The Acoma tribe, progeny of the even more ancient Anasazi and Mogollan peoples, have lived here and dry farmed the surrounding lands for at least 1,200 years, living in relative peace with neighbouring Navajo and Apache tribes. The virtually unassailable nature of the Acoma's home provided much of that peace. The only access to the mesa's top, 111 metres above the valley floor, was by a vertiginous staircase — often not much more than foot and hand holds — cut into the rock and almost invisible to the naked eye. The high ground was easy to hold and expensive to gain.

Peace survived the Acoma's first brush with Spanish explorers in 1540. But New Mexico's "founder," Juan de Oñate managed to subjugate the tribe after the Acoma ambushed some of his troops in 1598. Six hundred villagers were killed and 500 more were taken prisoner during the resulting Acoma Massacre and enslaved.

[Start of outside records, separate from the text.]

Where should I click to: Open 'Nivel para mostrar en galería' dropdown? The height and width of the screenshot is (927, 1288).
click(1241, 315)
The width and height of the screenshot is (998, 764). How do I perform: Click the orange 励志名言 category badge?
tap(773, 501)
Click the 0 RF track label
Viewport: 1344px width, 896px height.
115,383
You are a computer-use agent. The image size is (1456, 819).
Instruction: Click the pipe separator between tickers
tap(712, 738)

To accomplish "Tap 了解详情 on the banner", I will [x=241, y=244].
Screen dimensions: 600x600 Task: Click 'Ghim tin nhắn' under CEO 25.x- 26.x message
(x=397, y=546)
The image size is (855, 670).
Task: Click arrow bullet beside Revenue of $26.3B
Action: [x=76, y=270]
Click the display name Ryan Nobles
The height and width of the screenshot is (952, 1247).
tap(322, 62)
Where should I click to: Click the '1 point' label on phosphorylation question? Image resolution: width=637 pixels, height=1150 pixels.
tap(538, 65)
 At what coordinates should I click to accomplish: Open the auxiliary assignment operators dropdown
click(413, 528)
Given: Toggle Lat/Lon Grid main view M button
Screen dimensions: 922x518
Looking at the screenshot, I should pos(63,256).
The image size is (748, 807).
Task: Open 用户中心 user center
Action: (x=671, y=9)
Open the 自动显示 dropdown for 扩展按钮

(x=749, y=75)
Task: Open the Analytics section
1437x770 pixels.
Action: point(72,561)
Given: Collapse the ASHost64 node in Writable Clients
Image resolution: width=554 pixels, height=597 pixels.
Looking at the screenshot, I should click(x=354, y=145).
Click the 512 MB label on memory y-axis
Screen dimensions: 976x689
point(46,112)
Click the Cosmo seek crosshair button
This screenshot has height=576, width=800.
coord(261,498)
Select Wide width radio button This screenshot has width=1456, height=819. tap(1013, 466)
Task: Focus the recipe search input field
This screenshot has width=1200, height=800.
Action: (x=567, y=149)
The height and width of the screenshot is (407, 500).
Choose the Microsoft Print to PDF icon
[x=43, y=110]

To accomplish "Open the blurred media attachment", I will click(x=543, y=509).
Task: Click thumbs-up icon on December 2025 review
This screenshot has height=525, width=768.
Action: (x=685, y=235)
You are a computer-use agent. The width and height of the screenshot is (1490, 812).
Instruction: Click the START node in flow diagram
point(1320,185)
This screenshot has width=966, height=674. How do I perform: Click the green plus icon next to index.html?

Men older than 25 had their right feet amputated to ensure their aquiescence.

Ironically, in 1998, after a statue of Oñate was erected in Rio Arriba county in the far north of New Mexico — a hotbed of Chicano rights activism in the 1960s and '70s — someone chainsawed off the statue's right foot.

The usual miseries were visited on the Acoma people after Spanish conquest: smallpox, religious suppression, taxation, and cultural annihilation, with Catholicism being the only lasting remnant, largely in the form of the impressive San Estavan Del Rey Mission Church, a massive structure that dominates Acoma Pueblo to this day.

The church's three-metre thick walls were constructed of 20,000 tonnes of adobe mud bricks, all transported by Acoma slave labour from the valley below. Massive ponderosa pine pillars were carried from the flanks of Mt. Taylor, 64 kilometres distant to form the roof-supporting vigas. In all, the church, completed in 1641, covers some 1,951 square metres and is the only native-built structure granted National Trust Historic Site designation.

By 1680, the Acoma had rebuilt their community sufficiently to join the Pueblo Revolt, during which a number of Catholic missionaries and Spanish soldiers were hurled off the mesa's top to the rocks below. Violence begat violence and the cycle started up again.

Fast forward to today. The Acoma people still inhabit what's become known as Sky City, their mesa-top enclave. While most of their number live in nearby Acomita, there are always some who live in the traditional, three-storey buildings, whose uppermost floors are accessed by ladder. There is no electricity, no running water, no sewers. Modern composting toilets sit next to portapotties. Depressions in the rock, creating natural cisterns, are still the only indigenous water. Yet, the place seems to veritably thrive.

Forays to Sky City start at a modern visitor centre and museum. Thankfully, the way up is by shuttle bus on a road blasted out in the 1960s. The more intrepid may pick their way down the ancient stone steps on the return trip and doing so drives home the point of just how sheltered — and arduous — life must have been in times long past.

All journeys are guided and guides fascinate with stories from Acoma's rich lore. Opportunities are afforded to linger and speak to residents, modern potters that soft-sell ancient vessels bearing distinct, Acoma geometric designs. The old sit comfortably alongside more modern crafts bordering on kitsch. With a permit, acquired at the visitor centre, you can take still photos but the joy lies in talking to the artisans about life at the top of the world.

You can feel hundreds of years of struggle and salvation within the walls of the old church. The struggle of the New World against Old lies — as do some of the former inhabitants — within the thick, cool, adobe walls.

Acoma is simply one of those places that will reboot your relationship with time, history and your place in the world.